La capacità di fare/rifiutare richieste è un’abilità sociale che ci consente di non trovarci nella condizione di accettare passivamente le decisioni/insistenze altrui e di chiarire ciò che vorremmo accadesse, lasciando l’Altro libero di scegliere.
Noi possiamo scegliere, gli altri possono scegliere.
Se avvertiamo la necessità di chiedere aiuto a un amico, lui sarà libero di scegliere se accettare o meno di aiutarci e, se anche lui si concentrerà sulla sua libera scelta, quindi sulla valutazione di quello che sarebbe per lui più o meno opportuno fare, le possibilità sono due: l’arrivo di un aiuto sincero, commisurato a una richiesta formulata in modo chiaro o il rifiuto motivato dall’esperienza soggettiva dell’amico, che, auspicabilmente, chiarirà i motivi di quel rifiuto. Entrambi, quindi, ci sentiremo liberi, di chiedere aiuto un’altra volta così come di rifiutare di darlo, qualora la richiesta non fosse commisurata alle risorse che abbiamo a disposizione.

Noi scegliamo e gli altri scelgono.
Agiamo, tutti, sulla base delle nostre motivazioni, delle nostre convinzioni, dei nostri vissuti che spesso sono sensibilmente distanti da quelli degli altri.
Un’azione che io leggo a pratico come una gentilezza potrebbe essere interpretata come il tentativo di sminuire la capacità dell’altro.

I confini non sono muri, barriere. Non allontanano né dividono.  Proteggono il nostro Sé e rispettano quello dell’Altro, sono la panchina dove ci si incontra per affermare se stessi, cercando, al contempo, il punto d’incontro con l’altro.  L’affermazione non è prevaricazione, se praticata assertivamente.

“Io credo che”, più che “Non è come dici tu”.
“A me piace”, più che “Devi provarlo, deve piacerti”.
“Questo tuo comportamento mi delude”, più che “Mi hai deluso”.
“Forse non ho capito bene”, più che “Ti sei spiegato male”.
“Forse non mi sono spiegato bene”, più che “Non hai capito”.
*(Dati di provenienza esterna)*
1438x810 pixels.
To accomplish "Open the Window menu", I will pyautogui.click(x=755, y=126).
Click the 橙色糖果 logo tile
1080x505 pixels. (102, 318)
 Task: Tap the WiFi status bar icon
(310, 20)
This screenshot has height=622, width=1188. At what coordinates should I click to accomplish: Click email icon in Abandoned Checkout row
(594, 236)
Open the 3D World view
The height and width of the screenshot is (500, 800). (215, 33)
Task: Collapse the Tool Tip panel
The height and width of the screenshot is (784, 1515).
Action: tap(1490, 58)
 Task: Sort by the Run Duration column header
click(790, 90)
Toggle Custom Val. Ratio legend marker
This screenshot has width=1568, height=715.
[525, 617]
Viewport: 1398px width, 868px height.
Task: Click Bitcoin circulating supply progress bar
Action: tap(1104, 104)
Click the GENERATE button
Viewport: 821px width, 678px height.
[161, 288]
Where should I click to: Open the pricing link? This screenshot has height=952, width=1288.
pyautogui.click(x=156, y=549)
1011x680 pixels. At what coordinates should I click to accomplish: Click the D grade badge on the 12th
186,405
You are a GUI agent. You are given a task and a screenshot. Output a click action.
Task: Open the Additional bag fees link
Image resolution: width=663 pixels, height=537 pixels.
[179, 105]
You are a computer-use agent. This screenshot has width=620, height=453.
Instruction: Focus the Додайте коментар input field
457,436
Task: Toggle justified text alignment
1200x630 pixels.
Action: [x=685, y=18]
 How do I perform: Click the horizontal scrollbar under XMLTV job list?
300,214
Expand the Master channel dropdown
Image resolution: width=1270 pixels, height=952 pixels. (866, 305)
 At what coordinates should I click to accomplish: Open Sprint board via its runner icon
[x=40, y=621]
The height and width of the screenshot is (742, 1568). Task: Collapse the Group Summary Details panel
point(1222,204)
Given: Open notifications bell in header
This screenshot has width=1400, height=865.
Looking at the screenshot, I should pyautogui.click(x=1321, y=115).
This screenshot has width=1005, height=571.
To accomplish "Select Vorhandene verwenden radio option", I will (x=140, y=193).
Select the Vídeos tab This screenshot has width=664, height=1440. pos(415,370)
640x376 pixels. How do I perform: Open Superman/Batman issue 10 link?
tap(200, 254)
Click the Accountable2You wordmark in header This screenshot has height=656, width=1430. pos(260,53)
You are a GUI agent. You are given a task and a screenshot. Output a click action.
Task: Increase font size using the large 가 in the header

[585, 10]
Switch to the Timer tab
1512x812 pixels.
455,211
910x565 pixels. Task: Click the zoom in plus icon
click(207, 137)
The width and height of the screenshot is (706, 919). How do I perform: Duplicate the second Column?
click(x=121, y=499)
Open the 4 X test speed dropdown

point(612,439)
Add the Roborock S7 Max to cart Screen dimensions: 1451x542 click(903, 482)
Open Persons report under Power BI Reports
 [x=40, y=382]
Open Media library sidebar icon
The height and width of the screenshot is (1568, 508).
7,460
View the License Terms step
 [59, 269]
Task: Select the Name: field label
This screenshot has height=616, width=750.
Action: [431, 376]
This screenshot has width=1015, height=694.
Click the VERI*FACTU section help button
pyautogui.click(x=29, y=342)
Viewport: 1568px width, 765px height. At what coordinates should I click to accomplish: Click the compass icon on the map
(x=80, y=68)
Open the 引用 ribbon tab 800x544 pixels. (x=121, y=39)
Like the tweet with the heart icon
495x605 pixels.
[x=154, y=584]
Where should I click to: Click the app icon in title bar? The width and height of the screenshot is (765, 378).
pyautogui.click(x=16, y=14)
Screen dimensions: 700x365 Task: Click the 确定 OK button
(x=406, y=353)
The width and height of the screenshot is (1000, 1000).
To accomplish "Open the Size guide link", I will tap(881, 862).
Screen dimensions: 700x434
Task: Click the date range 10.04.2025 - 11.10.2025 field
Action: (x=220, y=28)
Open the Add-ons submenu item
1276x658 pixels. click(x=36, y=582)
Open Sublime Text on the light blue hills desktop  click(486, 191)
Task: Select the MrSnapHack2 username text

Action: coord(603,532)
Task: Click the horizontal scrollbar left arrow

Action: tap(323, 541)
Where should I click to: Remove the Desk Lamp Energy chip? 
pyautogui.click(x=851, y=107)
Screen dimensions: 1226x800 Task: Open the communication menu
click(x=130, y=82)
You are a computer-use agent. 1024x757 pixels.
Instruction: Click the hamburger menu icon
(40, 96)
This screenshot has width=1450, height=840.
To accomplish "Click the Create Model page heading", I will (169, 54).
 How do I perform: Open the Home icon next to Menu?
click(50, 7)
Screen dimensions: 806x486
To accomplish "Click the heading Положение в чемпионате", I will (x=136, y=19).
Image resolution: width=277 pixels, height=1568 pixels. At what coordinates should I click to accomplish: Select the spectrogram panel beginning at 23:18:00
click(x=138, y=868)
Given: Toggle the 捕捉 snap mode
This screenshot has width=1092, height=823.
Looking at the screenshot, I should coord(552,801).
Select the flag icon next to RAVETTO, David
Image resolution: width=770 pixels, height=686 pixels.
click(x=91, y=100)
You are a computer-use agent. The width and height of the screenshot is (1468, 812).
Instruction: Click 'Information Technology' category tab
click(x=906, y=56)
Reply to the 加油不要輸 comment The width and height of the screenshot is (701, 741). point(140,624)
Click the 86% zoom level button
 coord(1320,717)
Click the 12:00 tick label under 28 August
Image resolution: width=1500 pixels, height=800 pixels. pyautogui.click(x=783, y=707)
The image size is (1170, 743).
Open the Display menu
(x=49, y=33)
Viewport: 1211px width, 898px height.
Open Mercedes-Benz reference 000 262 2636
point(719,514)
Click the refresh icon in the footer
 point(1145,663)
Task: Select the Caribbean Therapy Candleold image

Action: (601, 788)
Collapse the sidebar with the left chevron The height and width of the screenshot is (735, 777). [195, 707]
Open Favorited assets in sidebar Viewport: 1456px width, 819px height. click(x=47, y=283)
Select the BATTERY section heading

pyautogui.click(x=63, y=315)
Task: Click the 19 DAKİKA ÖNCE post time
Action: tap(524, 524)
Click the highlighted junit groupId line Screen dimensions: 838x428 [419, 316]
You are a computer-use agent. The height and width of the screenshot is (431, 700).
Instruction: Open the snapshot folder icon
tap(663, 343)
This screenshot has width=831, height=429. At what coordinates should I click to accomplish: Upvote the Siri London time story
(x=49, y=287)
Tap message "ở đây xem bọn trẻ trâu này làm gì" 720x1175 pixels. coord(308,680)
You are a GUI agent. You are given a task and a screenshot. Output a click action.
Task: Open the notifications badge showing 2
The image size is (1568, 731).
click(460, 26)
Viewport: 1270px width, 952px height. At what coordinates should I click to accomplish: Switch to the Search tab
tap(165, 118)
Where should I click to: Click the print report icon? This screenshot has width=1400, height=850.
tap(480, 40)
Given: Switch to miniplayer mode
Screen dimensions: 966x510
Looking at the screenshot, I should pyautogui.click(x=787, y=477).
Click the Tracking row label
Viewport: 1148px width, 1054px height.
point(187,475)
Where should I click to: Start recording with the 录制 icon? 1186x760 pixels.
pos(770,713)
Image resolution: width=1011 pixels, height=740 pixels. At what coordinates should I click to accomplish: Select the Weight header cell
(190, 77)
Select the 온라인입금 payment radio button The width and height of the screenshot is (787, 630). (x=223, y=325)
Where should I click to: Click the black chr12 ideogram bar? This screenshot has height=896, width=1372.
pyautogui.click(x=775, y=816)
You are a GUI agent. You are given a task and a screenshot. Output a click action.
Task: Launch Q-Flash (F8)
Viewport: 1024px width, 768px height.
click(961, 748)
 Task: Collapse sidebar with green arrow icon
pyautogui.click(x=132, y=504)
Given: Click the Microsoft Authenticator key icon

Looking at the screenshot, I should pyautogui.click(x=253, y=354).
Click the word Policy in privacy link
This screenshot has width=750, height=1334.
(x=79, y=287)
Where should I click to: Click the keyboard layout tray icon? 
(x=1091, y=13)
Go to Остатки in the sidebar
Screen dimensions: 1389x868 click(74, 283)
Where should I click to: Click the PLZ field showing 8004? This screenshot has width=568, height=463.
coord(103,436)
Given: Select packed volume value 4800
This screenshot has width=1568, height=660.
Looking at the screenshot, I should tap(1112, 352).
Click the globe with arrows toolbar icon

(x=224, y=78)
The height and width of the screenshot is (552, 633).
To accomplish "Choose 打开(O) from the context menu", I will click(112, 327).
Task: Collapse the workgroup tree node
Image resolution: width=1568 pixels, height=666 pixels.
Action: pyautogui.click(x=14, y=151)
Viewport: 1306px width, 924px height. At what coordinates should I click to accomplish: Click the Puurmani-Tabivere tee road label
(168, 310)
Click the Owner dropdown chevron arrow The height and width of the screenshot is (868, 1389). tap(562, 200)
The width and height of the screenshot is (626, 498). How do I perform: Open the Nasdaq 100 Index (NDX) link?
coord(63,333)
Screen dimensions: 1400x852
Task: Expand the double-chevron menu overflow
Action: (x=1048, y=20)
“Non sei tu, sono io”, manifesto dell’amore non corrisposto è, in realtà, una formula che funziona, benché sia difficile da accettare.
Non sei tu, sono io, significa che tu non puoi fare nulla perché per me le cose cambino e, sicuramente il senso d’impotenza ti farà vivere dei momenti di difficoltà, ma quanto sarebbe più disonesto affidarti la responsabilità del mio vissuto che, a conclusione e per ribadire, non dipende esclusivamente dai tuoi comportamenti?